On May 26, 2008, at 5:17 PM, Matt Hughes wrote:
> With the TCP btl, when free list items are exhausted, OMPI 1.2.6 falls
> into an infinite loop:
> #3981 0x0000002a98b4e23f in opal_condition_wait (c=0x2a98c541d0,
> m=0x2a98c54180) at ../../../../opal/threads/condition.h:81
> The call used to get a free list item is OMPI_FREE_LIST_WAIT(), which
> is supposed to block until an item is available. However, it calls
> opal_condition_wait(), which in turn calls opal_process(), which then
> waits for a free list item..... It seems strange to me that
> opal_condition_wait() calls opal_progress(), but I'm not that familiar
> with the code.
We do that because OMPI is single-threaded. Otherwise, there's no
other way to make progress while waiting for the conditional variable
to become true.
> Is it possible that this has been fixed in 1.3?

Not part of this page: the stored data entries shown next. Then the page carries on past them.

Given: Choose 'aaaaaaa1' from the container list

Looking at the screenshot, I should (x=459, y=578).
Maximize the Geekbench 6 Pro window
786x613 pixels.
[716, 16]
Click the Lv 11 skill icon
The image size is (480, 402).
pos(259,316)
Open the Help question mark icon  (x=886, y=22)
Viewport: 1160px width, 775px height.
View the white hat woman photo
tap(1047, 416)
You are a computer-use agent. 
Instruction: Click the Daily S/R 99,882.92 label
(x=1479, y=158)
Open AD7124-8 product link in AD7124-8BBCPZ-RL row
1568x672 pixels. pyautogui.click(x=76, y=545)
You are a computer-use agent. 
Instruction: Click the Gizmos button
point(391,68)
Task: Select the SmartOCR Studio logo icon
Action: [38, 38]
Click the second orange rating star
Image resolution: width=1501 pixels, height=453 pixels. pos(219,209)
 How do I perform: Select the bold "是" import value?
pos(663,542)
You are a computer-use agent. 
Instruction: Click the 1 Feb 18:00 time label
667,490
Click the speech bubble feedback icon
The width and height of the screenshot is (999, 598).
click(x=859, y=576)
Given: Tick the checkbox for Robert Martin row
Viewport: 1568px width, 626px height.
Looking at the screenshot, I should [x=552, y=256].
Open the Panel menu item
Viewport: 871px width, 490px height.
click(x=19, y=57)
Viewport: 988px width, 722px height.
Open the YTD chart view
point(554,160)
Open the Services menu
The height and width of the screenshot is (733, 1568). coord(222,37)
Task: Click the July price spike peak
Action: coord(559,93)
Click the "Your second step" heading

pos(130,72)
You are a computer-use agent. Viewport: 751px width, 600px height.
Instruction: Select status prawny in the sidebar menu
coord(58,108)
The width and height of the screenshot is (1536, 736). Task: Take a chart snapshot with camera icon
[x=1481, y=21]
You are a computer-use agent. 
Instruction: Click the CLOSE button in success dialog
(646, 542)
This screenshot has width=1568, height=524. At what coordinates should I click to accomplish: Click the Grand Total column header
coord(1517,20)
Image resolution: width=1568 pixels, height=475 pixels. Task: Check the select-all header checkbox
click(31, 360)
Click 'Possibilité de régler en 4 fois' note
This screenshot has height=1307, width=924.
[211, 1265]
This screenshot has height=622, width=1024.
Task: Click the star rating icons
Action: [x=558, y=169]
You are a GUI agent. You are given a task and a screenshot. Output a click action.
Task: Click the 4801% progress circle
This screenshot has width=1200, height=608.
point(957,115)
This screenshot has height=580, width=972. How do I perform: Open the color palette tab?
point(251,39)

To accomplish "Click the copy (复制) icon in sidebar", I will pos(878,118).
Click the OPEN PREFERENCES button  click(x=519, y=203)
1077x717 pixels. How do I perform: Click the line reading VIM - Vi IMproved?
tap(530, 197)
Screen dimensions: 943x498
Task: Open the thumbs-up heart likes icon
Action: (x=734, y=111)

It is possible -- there were some changes with regards to how free
list waiting was done, etc. Would it be possible to try your test
with a trunk nightly tarball?
> I haven't tried 1.3 yet because I will have to file a truckload of
> bugs against 1.3 first.
Do you have a truckload of bugs to file for v1.3? If so, now is the
time to do so -- we're gearing up for the v1.3 release...
> Should I be posting this stuff to the devel list?
If your questions go beyond the naieve-user-level questions, you might
get a quicker response on the devel list.